If you are new to the process, or maybe need to revisit it, you may have questions about exactly what a security clearance is. Federal government security clearances are awarded to certain personnel and companies when they are eligible to access classified information or facilities. There are three leaves of personnel security clearances including Confidential, Secret and Top Secret. Because a security clearance can be important to the livelihood of military personnel or others in government, as well as contractors, it is an important process to be familiar with.
The Department of Defense manages security clearances. The Defense Industrial Security Clearance Office, which is part of the Defense Security Services, processes all security clearance applications and adjudicates them as well. A security clearance can remain in effect as long as access to classified information is part of the job function of the party with security clearance but may be subject to periodic reinvestigation.

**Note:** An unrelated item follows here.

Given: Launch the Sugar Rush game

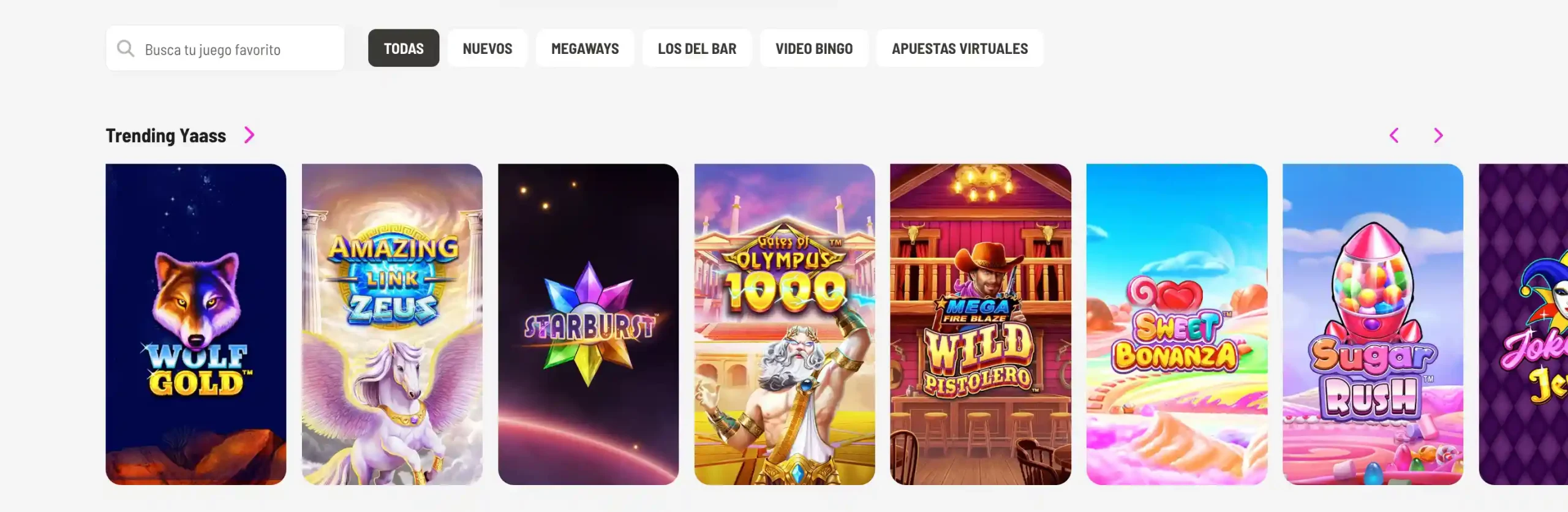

In addition, a security clearance may expire after a period of time but it can also be possible to have a security clearance reinstated after it has been terminated. An adverse decision concerning your security clearance can be appealed by filing a notice of appeal. A written appeal brief will need to be submitted and will be reviewed by the Appeal Board at Defense Office of Hearings and Appeals. Appeals can generally only be granted based on an error made by the Administrative Judge.
Having a security clearance can be essential to many job functions within the military, government and for some contractors which is why it is important to understand the processes of obtaining one, having one reinstated or appealing the denial of a security clearance. The security process can be complex which can make having trained guidance useful throughout the process.